■ Tarefas:
**A)** No texto sobre a igualdade e a democracia, que período o gráfico da pesquisa de Robert Dahl cobre?
**B)** Dê continuidade ao texto sobre a igualdade e os regimes democráticos a partir do ponto em que ele termina.

■ Texto do documento:
------------
Dos tempos de Tocqueville até os dias de hoje, a igualdade se firmou progressivamente como um valor fundamental em boa parte do mundo. E, como forma de garantir o direito à igualdade, diversos países aderiram a regimes democráticos de governo no decorrer do século XX. O gráfico abaixo, fruto de uma pesquisa do cientista político norte-americano Robert Dahl, dá uma boa mostra do aumento do número de países democráticos entre 1860 e 1990 – além de revelar que no final do século XX eles ainda eram uma clara minoria no quadro geral das nações.
------------
■ Dados fornecidos:
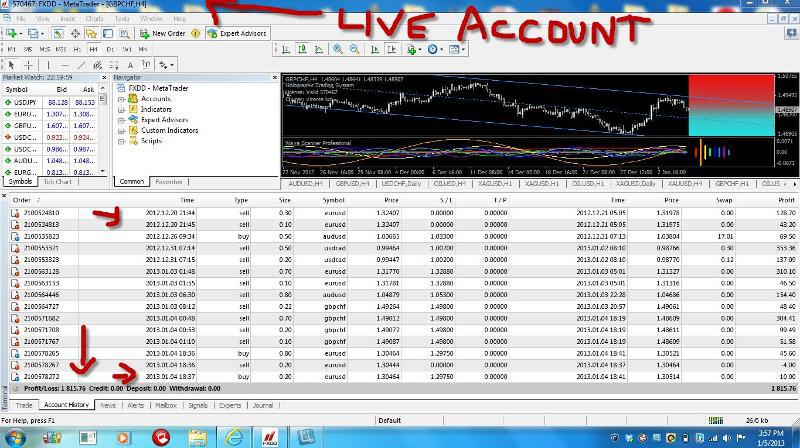Image resolution: width=800 pixels, height=448 pixels.
Task: Select the cursor arrow tool
Action: coord(10,64)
------------
■ As respostas:
**A)** De 1860 a 1990.

**B)**
Mas é importante também saber que nem todas as democracias são iguais, ou igualmente democráticas. A revista The Economist desenvolveu um índice de avaliação de regimes democráticos baseado em cinco critérios: processo e pluralismo eleitoral, liberdades civis, funcionamento do governo, participação política e cultura política – cada um mensurado com uma nota de 0 a 10. Com base nisso os países podem ser classificados como “democracias plenas”, “democracias imperfeitas”, “regimes híbridos” (todos considerados democracias) e “regimes autoritários” (considerados ditatoriais). Por esses critérios, em 2014 a Noruega ocupava o primeiro lugar, seguida da Suécia e da Islândia. O Brasil, classificado como uma democracia imperfeita, aparece em 44º lugar. E, em último lugar, no posto de país menos democrático do mundo, está a Coreia do Norte.
Paula Radi
Fonte: DAHL, Robert A. Sobre a democracia. Brasília: Editora UnB, 2001. p. 18.
© DAE/Sonia Vaz
Fonte: Economist Intelligence Unit (EIU). Disponível em: . Acesso em: maio 2016.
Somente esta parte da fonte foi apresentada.